**Collected data**
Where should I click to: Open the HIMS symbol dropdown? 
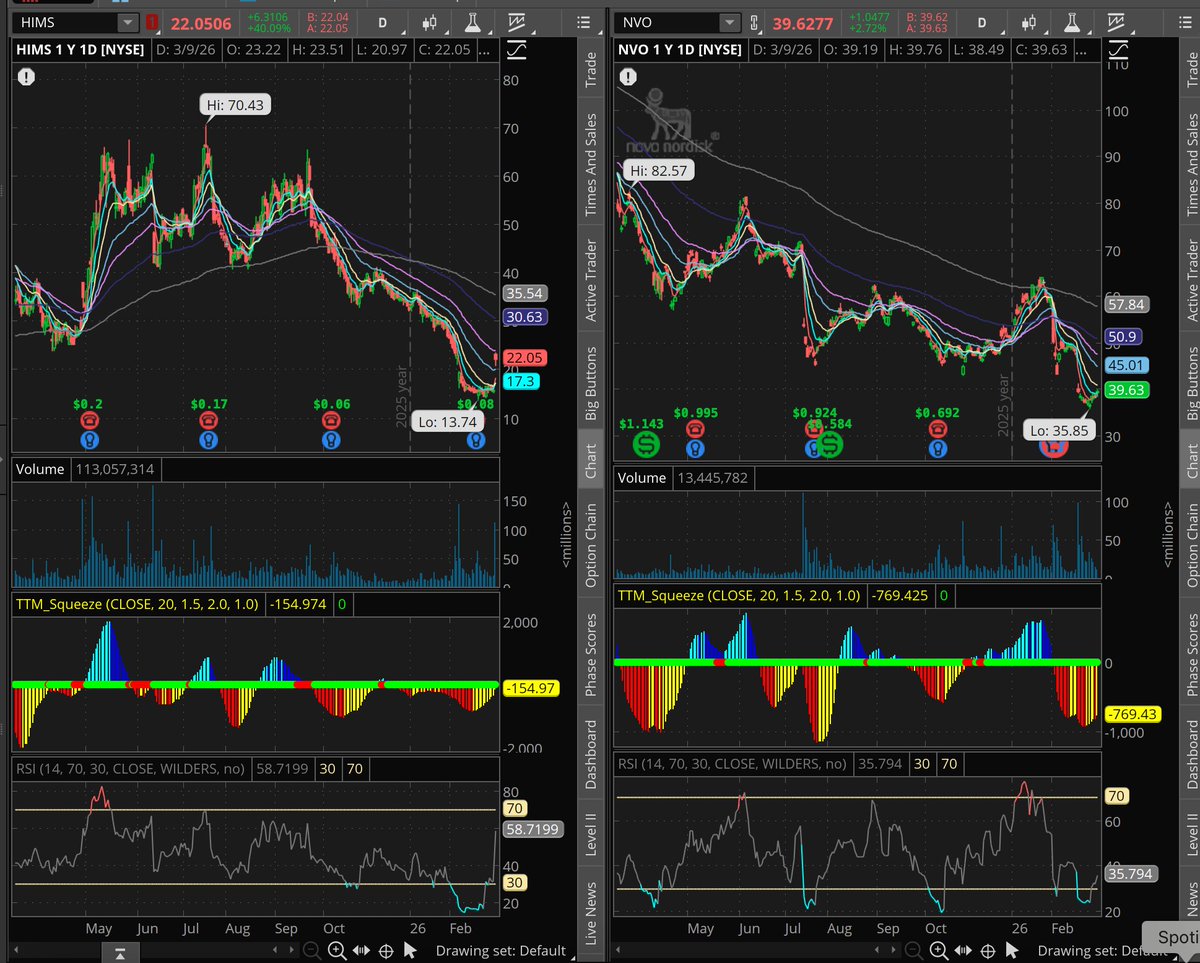point(126,21)
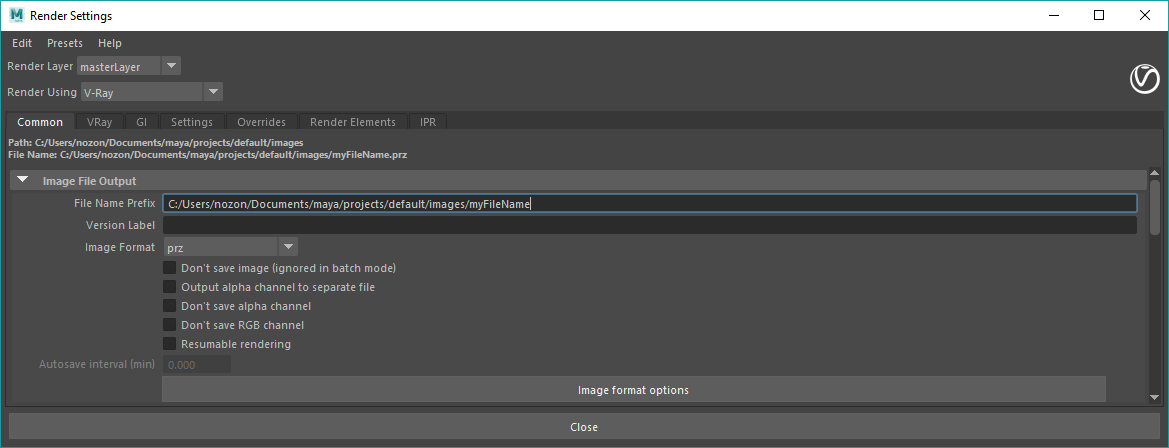This screenshot has width=1169, height=448.
Task: Check Don't save alpha channel
Action: click(169, 306)
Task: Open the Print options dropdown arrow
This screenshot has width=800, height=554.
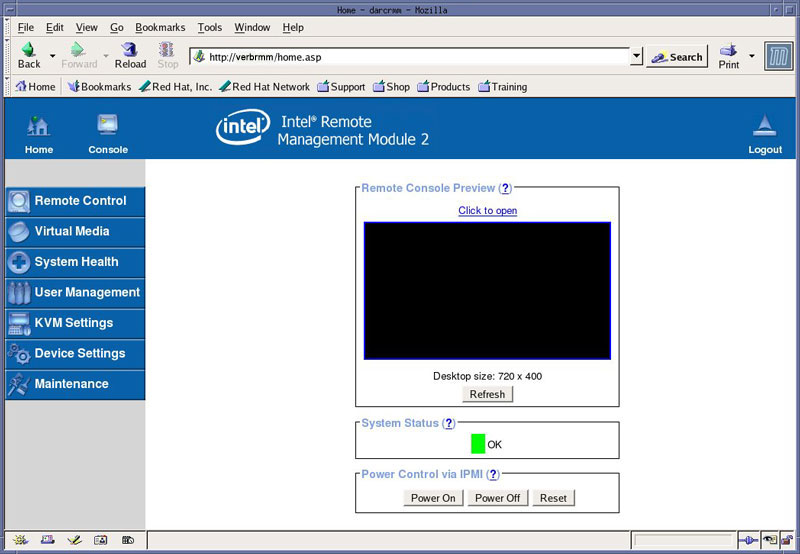Action: 752,56
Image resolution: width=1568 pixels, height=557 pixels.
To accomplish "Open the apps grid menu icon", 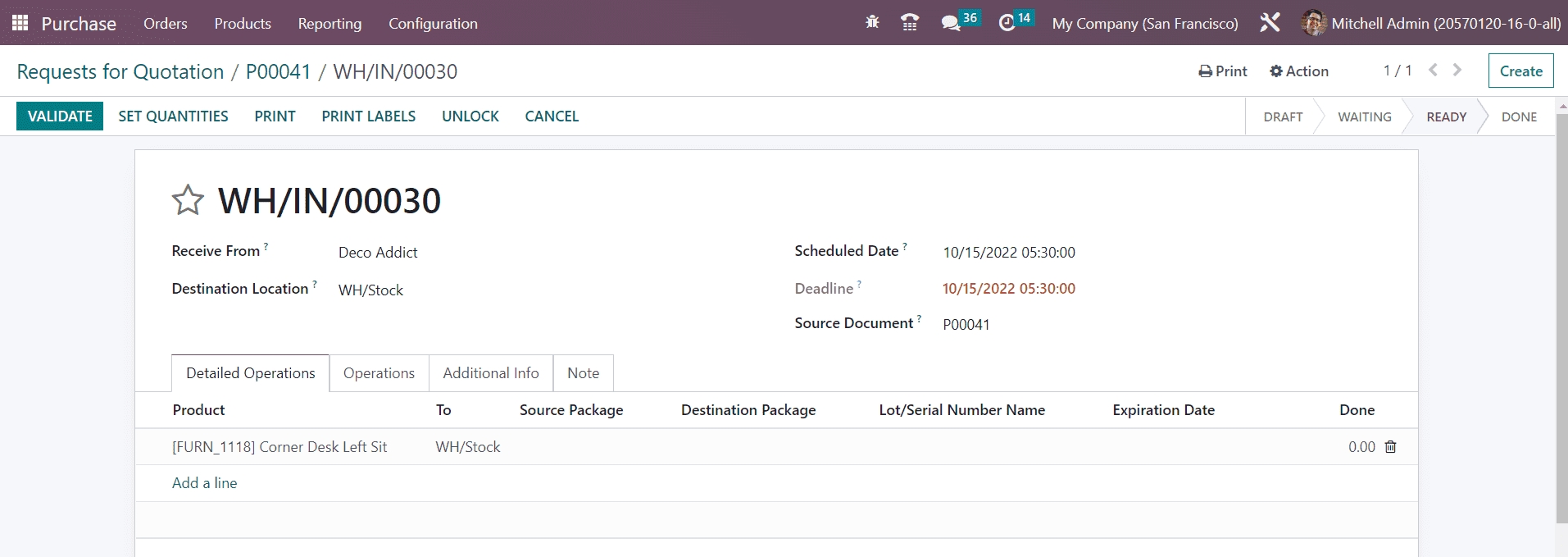I will pos(20,23).
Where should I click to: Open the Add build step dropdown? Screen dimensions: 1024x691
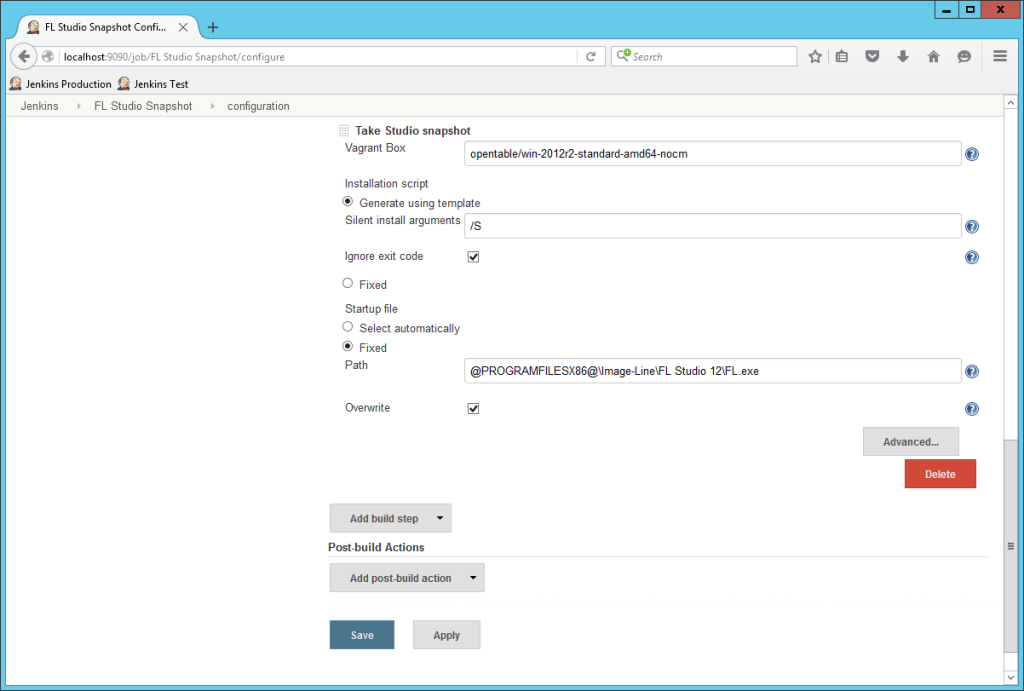point(390,518)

**AIM OF THE EXERCISE**
Starting at the first line of the data, set down each line exactly until you have copied the line with "Task: Open the Print options dropdown arrow", but leave the pictures out.

**SOLUTION BELOW**
Where should I click to: Open the HIMS symbol dropdown? 
point(126,21)
This screenshot has width=1169, height=448.
Task: Check Don't save alpha channel
Action: click(169, 306)
Task: Open the Print options dropdown arrow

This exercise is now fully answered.